Start Available records
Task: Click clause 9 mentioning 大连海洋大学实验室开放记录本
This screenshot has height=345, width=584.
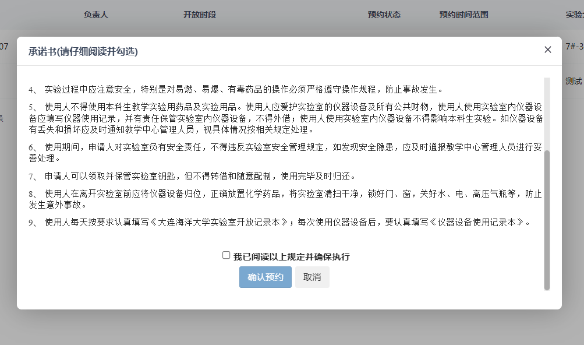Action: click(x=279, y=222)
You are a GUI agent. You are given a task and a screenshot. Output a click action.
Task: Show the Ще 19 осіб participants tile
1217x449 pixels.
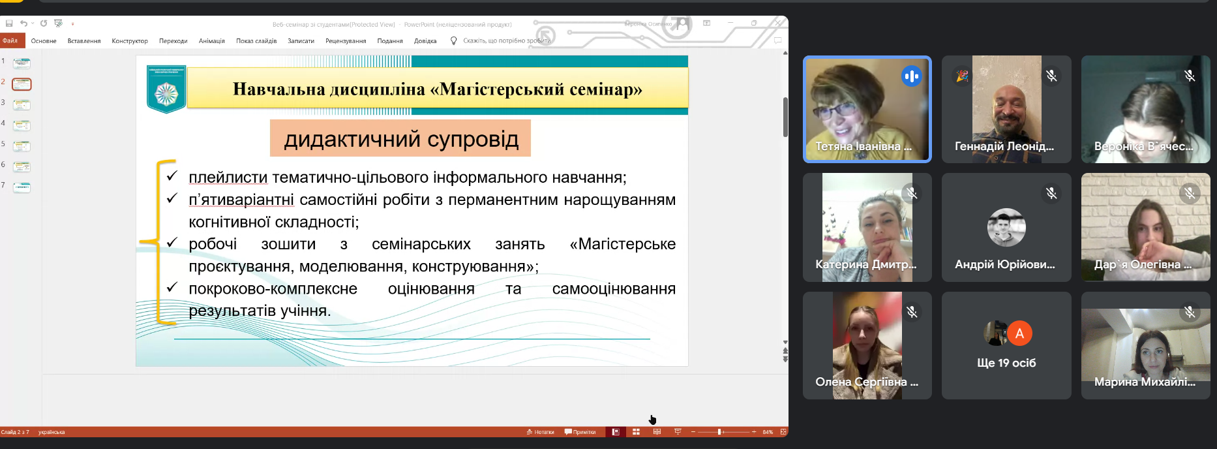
End Available records
Can you reproduce every entry above word for word, leaving out the pictures?

Task: Click clause 9 mentioning 大连海洋大学实验室开放记录本
This screenshot has height=345, width=584.
Action: click(x=279, y=222)
You are a GUI agent. You are given a task and a screenshot. Output a click action.
Task: Show the Ще 19 осіб participants tile
1217x449 pixels.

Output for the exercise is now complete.